The Federal Agency for Communications, Information Technology and Mass Media (Roskomnadzor) is responsible for monitoring compliance with the VPN Law. To this end, it will maintain a federal state database of data resources and data and telecommunications networks access to which is restricted in Russia (the Database).
The owners will be obligated to join the Database no later than 30 days from receipt of a request from Roskomnadzor. Roskomnadzor can identify an owner by itself or through a request to the hosting provider. Upon a request from Roskomnadzor, the hosting provider has an obligation to (1) disclose the details of the owner or (2) notify the owner that it must disclose its details on its Internet website. Search-engine operators also must join the Database. Once the owners or search-engine operators are in the Database, they must block users' access to restricted websites within 3 days.

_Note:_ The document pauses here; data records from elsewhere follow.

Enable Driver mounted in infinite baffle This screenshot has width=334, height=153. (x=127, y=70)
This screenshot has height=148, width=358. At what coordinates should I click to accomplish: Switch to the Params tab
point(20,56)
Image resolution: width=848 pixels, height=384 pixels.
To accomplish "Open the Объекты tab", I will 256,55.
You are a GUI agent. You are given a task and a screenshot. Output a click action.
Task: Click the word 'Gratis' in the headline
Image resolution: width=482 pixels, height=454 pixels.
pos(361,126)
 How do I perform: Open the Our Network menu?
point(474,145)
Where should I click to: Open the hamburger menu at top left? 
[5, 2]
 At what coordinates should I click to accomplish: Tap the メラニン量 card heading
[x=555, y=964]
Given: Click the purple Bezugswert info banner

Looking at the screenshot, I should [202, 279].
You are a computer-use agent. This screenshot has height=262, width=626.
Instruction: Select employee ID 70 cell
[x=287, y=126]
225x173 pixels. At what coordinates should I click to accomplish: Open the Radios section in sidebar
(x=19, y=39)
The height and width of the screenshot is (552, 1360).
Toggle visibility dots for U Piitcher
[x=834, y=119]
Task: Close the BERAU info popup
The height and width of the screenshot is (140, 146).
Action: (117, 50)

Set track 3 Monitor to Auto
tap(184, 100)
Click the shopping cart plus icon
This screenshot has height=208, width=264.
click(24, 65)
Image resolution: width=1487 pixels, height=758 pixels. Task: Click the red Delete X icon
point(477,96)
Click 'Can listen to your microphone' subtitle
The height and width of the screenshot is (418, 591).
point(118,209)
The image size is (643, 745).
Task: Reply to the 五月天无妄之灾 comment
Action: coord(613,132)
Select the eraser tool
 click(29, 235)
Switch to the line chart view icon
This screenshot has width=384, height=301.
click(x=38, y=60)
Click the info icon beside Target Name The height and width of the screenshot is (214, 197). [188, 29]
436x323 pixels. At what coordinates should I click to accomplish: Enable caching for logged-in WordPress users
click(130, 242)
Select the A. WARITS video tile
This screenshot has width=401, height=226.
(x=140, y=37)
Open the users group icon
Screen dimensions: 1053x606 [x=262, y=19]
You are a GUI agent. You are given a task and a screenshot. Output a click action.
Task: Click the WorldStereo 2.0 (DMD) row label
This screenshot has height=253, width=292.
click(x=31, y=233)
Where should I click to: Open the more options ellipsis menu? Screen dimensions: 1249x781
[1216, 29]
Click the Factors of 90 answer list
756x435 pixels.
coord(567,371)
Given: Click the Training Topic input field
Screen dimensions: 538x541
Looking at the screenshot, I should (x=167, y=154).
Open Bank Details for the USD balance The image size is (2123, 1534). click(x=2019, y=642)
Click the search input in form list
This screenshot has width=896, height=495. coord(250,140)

If the owner fails to, among other things, (1) join the Database within the required period or (2) block users' access to restricted websites, Roskomnadzor will block access to the web-sites through which the VPN technology is distributed to users until the violations are rectified.
It is also important to note that the requirements of the VPN Law do not apply to the use of VPN technology where (1) the users are predetermined by the owner and (2) the VPN technology is used in order to support users' businesses.
From 1 January 2018, the anonymous use of instant messaging (IM) will be prohibited and IM service providers (IM Providers) will have certain obligations under the IM Law.
The main obligation of IM Providers will be to identify IM users by their mobile numbers. For this purpose, IM Providers must enter into an agreement with mobile operators allowing IM users to be identified. Russian IM Providers are allowed to identify IM users without any assistance from mobile operators. IM Providers must store data relating to the identification of IM users' mobile numbers in the Russia Federation only.
IM Providers are also obligated to:
- upon receiving a request from the relevant Russian authority, block the messages of the relevant IM user that contain information (i) the distribution of which is prohibited in Russia or (ii) which is distributed in violation of provisions of Russian law;
- provide IM users with the technical ability to reject messages from other IM users;
- ensure the privacy of IM messages;
- allow messaging at the request of the Russian authorities under Russian law; and
- block messages sent to IM users in the cases stipulated by and in accordance with the procedures set down by Russian law.
If IM Providers fail to perform their obligations under the IM Law, their IM applications may be blocked by a Russian court.